Some writers are penciling the New York Giants in for a virtual bye week this week as they face the Cleveland Browns. Looking at the numbers, the 0-11 Browns should be a cake walk, or perhaps a pie walk or even a turkey trot considering the season.
The Giants, however, can’t afford to let their guards down on defense. As Ed mentioned about the Browns’ defense, their offense has some talented players as well. Players like wide receivers Terrelle Pryor and Corey Coleman, running backs Isiah Crowell and Duke Johnson, and the Giants always need to be wary of tight ends.
But is the Browns’ offense greater than or equal to the sum of its parts? Let’s find out
Stats At A Glance
Rushing Yards - 93.0 (25th)
Passing Yards - 218.1 (27th)
Total Yards - 311.1 (29th)
Points - 16.7 (31st)
New York Defense
Rushing Yards - 92.2 (8th)
Passing Yards - 262.7 (20th)
Total Yards - 354.9 (16th)
Points - 20.0 (11th)
It all starts up front for the Giants, and that’s where it ended against the Pittsburgh Steelers for the Browns. Whatever the Browns do well, protecting their quarterback is not one of those things. They have given up a league-leading 38 sacks, including eight against the Steelers, who had just 14 in their prior nine games.
The Browns have used four different starting quarterbacks this year, and have cycled back around to Josh McCown. McCown has thrown five touchdowns and six interceptions in four games this year, throwing two each against the Ravens (two in two games) and the New York Jets.
Despite the presence of perennial All-Pro Joe Thomas at left tackle the Browns have hemorrhaged pressure into their backfield, even against teams without much of a pass rush. As it so happens, the Giants have recently re-discovered their pass rush, getting multiple sacks in each of their last five games, including four against the Chicago Bears.
McCown can turn the ball over, and pressure will only make that more likely, so the Giants need to attack up front.
Watch The Skill Positions
Given the time to get the ball out (accurately) the Browns do have some dangerous weapons that the Giants need to be aware of.
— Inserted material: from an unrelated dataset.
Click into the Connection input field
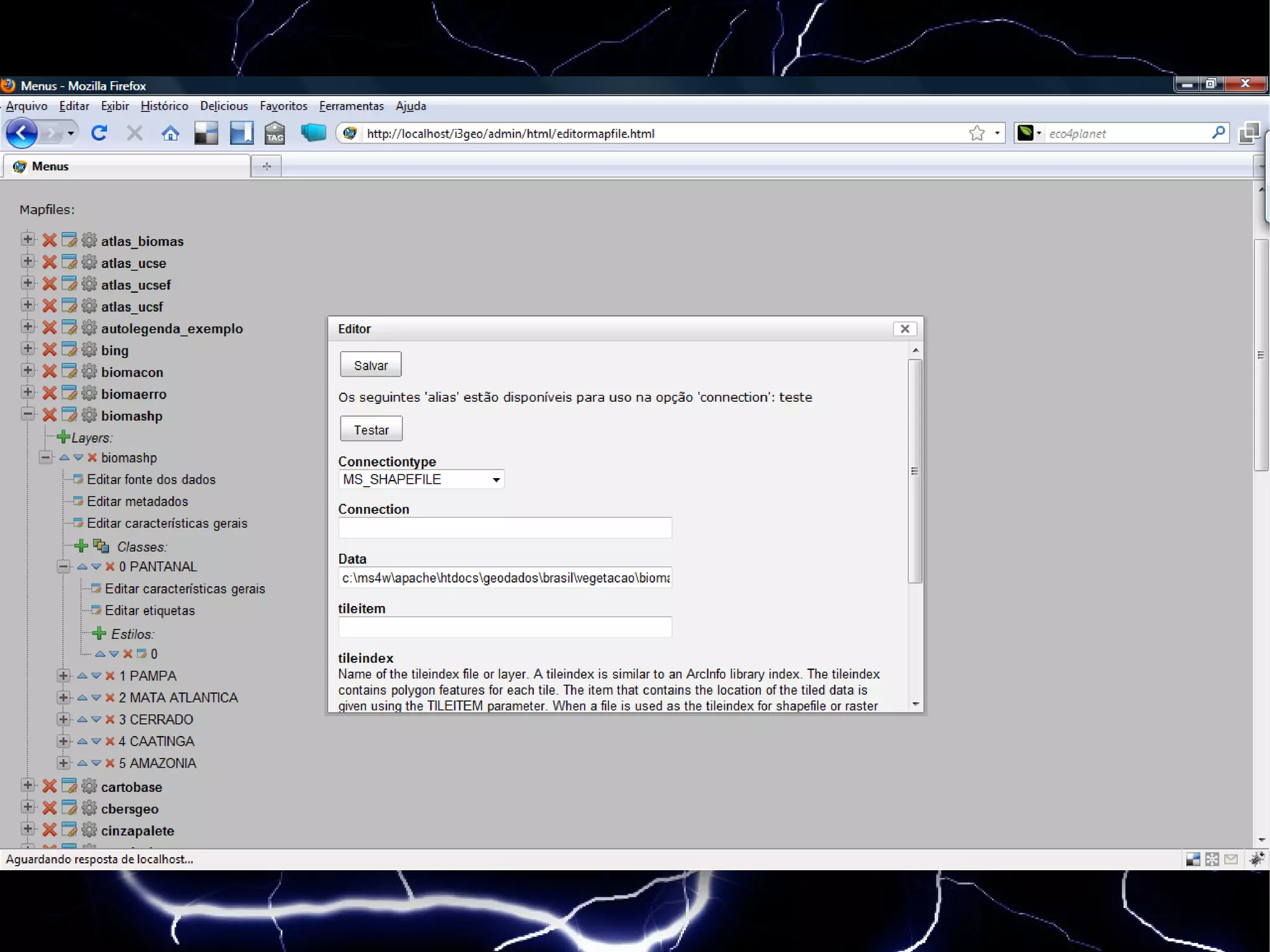Image resolution: width=1270 pixels, height=952 pixels. [505, 528]
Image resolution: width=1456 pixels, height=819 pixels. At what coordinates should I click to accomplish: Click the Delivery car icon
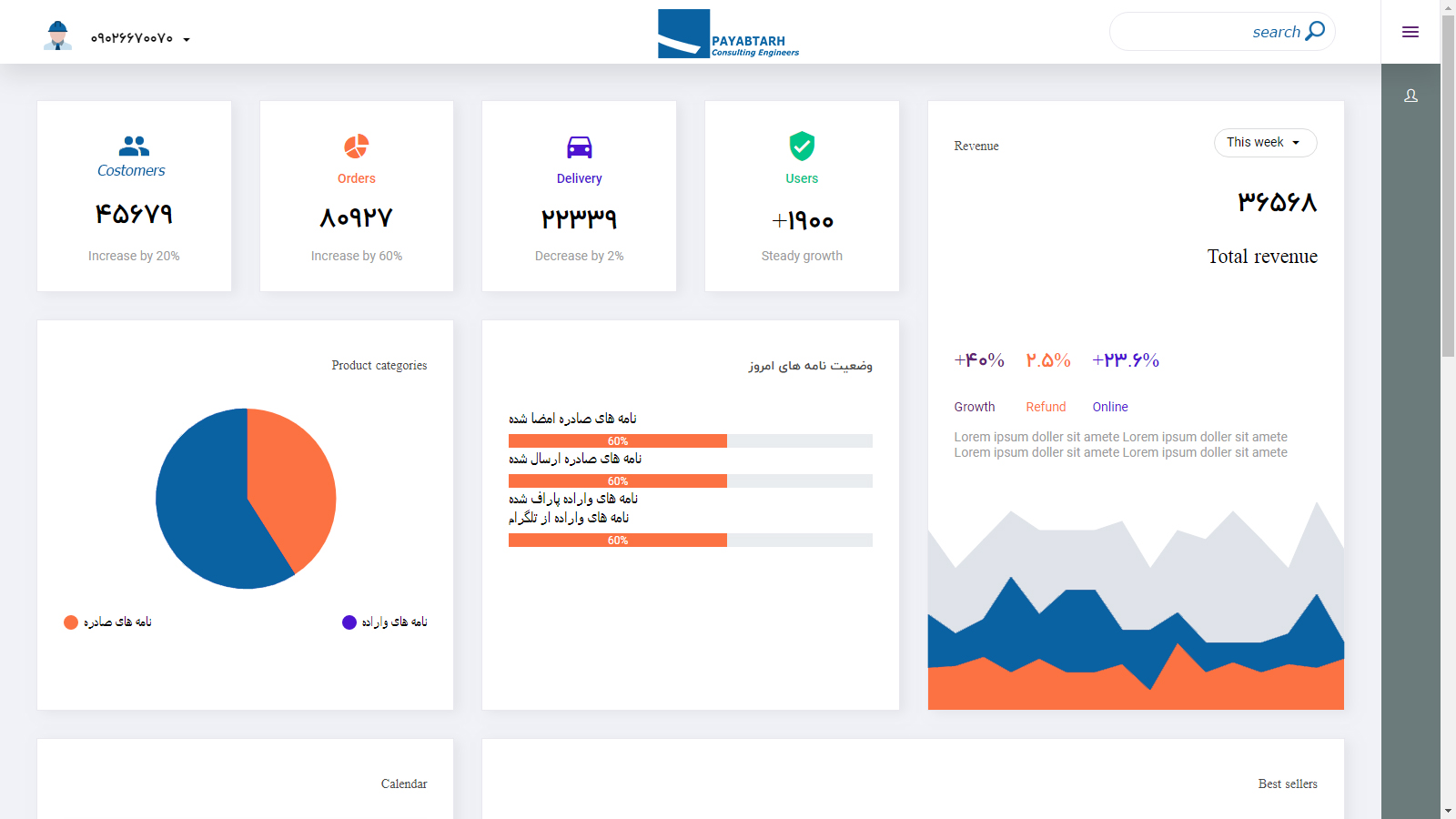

Chief among them is former Ohio State quarterback Terrelle Pryor, who is thriving after converting to wide receiver (56 receptions, 724 yards, 4 TDs), is the Browns best weapon on offense, with terrific athleticism to go with his 6-4, 225 pound frame. Complimenting Pryor is speedster Corey Coleman, a rookie out of Baylor. Coleman has only played in five games, missing time due to a broken hand, but he has the ability to blow the top off an unwary defense and averages 15.9 yards per reception. He hasn’t performed well since coming back from his injury, but a player with his athletic ability should be respected.
The combination of Pryor and Coleman creates a potentially difficult mismatch in skill sets for the Giants’ secondary. Free safety Andrew Adams will need to be on his game if the pass rush is unable to get home, and the Giants could certainly use Dominique Rodgers-Cromartie back healthy.
Crowell and Johnson are dangerous out of the backfield, and Gary Barnidge is a capable tight end. The Giants have, at times, struggled to deal with both of those positions. The Browns may have targeted Coleman 12 times against the Steelers (completing four passes), but if the Giants are able to get pressure early, Hue Jackson might opt to target the running backs and tight end in the quick passing game, and that’s something for which the Giants’ defense needs to be ready.
The Browns have talent, but not enough of it. They have a nice collection of pieces, but don’t seem to have the “mortar” players to bind them all together. Their offensive line is banged up and they can’t seem to find a quarterback (or keep one healthy).
All that being said, the Giants defense needs to respect the Browns. They can’t sleep-walk through the first half of the game again or look ahead to Pittsburgh. The Giants’ best players — Jason Pierre-Paul, Olivier Vernon, Janoris Jenkins, Landon Collins — need to show up and the defense needs to be in the habit of imposing their will on opposing offenses from the first whistle through the echo of the final whistle.